-- Start of Given passage --

DETAILED ACTION
Notice of Pre-AIA or AIA Status
The present application, filed on or after March 16, 2013, is being examined under the first inventor to file provisions of the AIA .
Claims 1-6 are pending in the application.
REJECTIONS
Double Patenting
The nonstatutory double patenting rejection is based on a judicially created doctrine grounded in public policy (a policy reflected in the statute) so as to prevent the unjustified or improper timewise extension of the “right to exclude” granted by a patent and to prevent possible harassment by multiple assignees. A nonstatutory double patenting rejection is appropriate where the conflicting claims are not identical, but at least one examined application claim is not patentably distinct from the reference claim(s) because the examined application claim is either anticipated by, or would have been obvious over, the reference claim(s). See, e.g., In re Berg, 140 F.3d 1428, 46 USPQ2d 1226 (Fed. Cir. 1998); In re Goodman, 11 F.3d 1046, 29 USPQ2d 2010 (Fed. Cir. 1993); In re Longi, 759 F.2d 887, 225 USPQ 645 (Fed. Cir. 1985); In re Van Ornum, 686 F.2d 937, 214 USPQ 761 (CCPA 1982); In re Vogel, 422 F.2d 438, 164 USPQ 619 (CCPA 1970); In re Thorington, 418 F.2d 528, 163 USPQ 644 (CCPA 1969).
A timely filed terminal disclaimer in compliance with 37 CFR 1.321(c) or 1.321(d) may be used to overcome an actual or provisional rejection based on nonstatutory double patenting provided the reference application or patent either is shown to be commonly owned with the examined application, or claims an invention made as a result of activities undertaken within the scope of a joint research agreement. See MPEP § 717.02 for applications subject to examination under the first inventor to file provisions of the AIA as explained in MPEP § 2159. See MPEP § 2146 et seq. for applications not subject to examination under the first inventor to file provisions of the AIA . A terminal disclaimer must be signed in compliance with 37 CFR 1.321(b).

-- End of Given passage --
-- Start of Supplied data --

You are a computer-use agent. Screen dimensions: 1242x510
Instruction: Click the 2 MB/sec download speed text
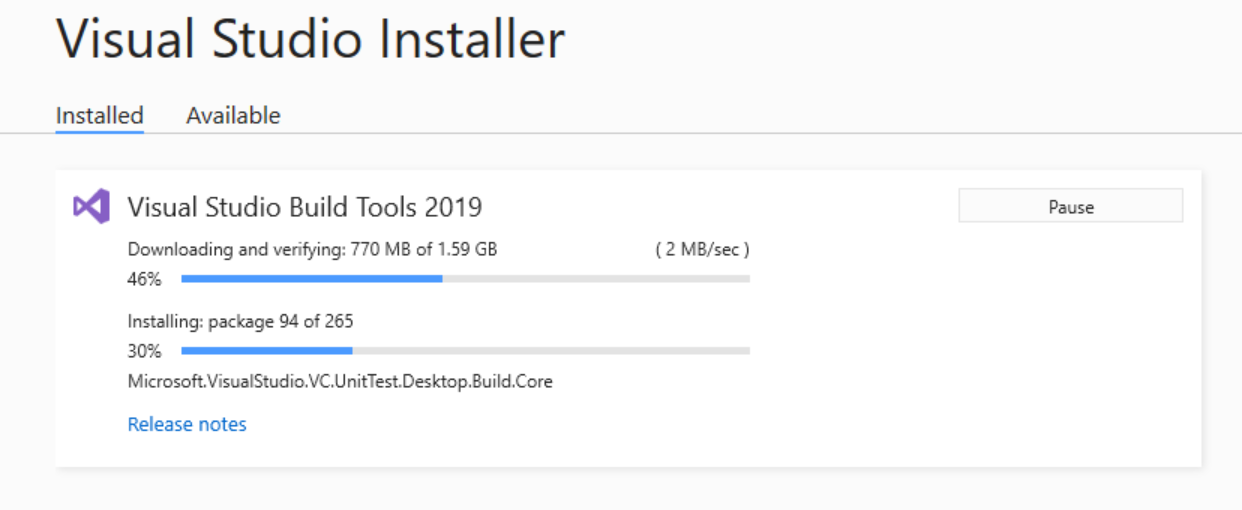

-- End of Supplied data --

→ Set tasks
1. Using the office action, decide whether each statement agrees with it. Answer yes or no and quote the deciding words.
(a) The application was filed before March 16, 2013.
(b) A nonstatutory double patenting rejection applies only when the conflicting claims are identical.
(c) A terminal disclaimer has to be signed in compliance with 37 CFR 1.321(b).
2. Answer these from the office action:
(a) Which claims are pending in the application?
(b) Which court decided In re Berg, and in what year?
(c) Which MPEP section covers applications not subject to examination under the first inventor to file provisions of the AIA?
3. Translate this sentence from the office action into Spanish: "A terminal disclaimer must be signed in compliance with 37 CFR 1.321(b)."

→ Responses to the tasks
1.
(a) No: "filed on or after March 16, 2013"
(b) No: "appropriate where the conflicting claims are not identical"
(c) Yes: "A terminal disclaimer must be signed in compliance with 37 CFR 1.321(b)."

2.
(a) Claims 1-6
(b) The Fed. Cir., in 1998
(c) MPEP § 2146 et seq.

3. Una renuncia terminal debe firmarse de conformidad con 37 CFR 1.321(b).